Peluang di Balik Volatilitas
Menariknya, pelemahan rupiah tidak melulu dipandang sebagai ancaman. Bagi sektor ekspor yang memiliki pendapatan dalam dolar, ini adalah peluang ekspansi. OCBC NISP bahkan memproyeksikan kredit valas masih bisa tumbuh di level high single digit tahun ini, menyasar sektor-sektor berorientasi ekspor tersebut.
Untuk memastikan keamanan simpanan nasabah, perbankan secara rutin melakukan stress test atau uji ketahanan. Direktur OCBC NISP, Johannes Husin, menegaskan bahwa koordinasi dengan regulator dan kepatuhan terhadap batas risiko (limit) manajemen adalah harga mati.
"Situasi ini juga kesempatan bagi kami untuk membantu nasabah melakukan diversifikasi portofolio agar tetap tangguh di tengah gejolak geopolitik global," pungkas Johannes.
Diketahui, nilai tukar rupiah masih terus mengalami tren pelemahan di tengah tingginya ketidakpastian global akibat perang di Timur Tengah. Posisi rupiah mencetak rekor terendah baru di Rp17.123 pada pukul 10.24 WIB, Jumat (10/4/2026).
Ini merupakan level terendah bagi mata uang rupiah terhadap dolar AS, setelah sempat mencapai level terendah di Rp17.105 pada Selasa (7/4/2026) kemarin. Namun hingga pukul 11.36 WIB hari ini, nilai tukar rupiah berangsur pulih ke Rp17.101 menurut data Bloomberg.
Pelemahan nilai tukar rupiah ini telah memaksa Bank Indonesia (BI) untuk intervensi melalui berbagai mekanisme.

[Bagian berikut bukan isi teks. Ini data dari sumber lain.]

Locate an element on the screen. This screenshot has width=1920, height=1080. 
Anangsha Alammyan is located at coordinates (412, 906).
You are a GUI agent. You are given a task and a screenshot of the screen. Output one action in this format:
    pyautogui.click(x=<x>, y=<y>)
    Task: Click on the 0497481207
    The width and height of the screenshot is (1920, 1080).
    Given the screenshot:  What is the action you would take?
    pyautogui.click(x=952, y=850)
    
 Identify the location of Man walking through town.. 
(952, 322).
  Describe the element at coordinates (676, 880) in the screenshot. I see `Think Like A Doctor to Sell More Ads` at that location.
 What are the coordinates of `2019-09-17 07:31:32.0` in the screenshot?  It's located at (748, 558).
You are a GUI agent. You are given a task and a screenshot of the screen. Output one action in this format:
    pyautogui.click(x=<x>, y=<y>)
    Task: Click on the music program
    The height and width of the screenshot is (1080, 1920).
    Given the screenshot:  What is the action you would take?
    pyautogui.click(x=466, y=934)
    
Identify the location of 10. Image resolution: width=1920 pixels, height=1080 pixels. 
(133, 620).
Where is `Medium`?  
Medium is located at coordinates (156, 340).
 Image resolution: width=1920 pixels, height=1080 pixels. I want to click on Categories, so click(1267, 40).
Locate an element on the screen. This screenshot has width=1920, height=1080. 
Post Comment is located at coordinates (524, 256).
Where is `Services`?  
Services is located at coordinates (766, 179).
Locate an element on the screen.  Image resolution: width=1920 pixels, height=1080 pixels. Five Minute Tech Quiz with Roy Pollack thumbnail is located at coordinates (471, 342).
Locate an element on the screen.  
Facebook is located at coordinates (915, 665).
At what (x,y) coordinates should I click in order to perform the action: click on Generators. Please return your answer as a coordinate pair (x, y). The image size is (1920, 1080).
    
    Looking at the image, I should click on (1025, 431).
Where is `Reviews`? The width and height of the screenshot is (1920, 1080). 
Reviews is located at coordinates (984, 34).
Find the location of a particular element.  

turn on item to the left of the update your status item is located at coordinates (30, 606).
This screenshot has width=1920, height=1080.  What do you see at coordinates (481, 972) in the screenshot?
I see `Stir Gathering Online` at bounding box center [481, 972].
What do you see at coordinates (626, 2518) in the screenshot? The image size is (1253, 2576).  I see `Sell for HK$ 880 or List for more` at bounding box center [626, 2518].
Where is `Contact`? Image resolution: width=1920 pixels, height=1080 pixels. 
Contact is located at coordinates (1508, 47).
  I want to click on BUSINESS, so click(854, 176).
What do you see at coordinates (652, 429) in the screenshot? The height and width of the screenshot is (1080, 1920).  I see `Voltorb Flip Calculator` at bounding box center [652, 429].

BI menyatakan stabilitas menjadi prioritas utama, sehingga dilakukan optimalisasi pemanfaatan seluruh instrumen operasi moneter yang dimiliki. Bank sentral akan selalu berada di pasar uang, baik spot market, DNDF, maupun NDF di offshore market untuk menjaga stabilitas rupiah.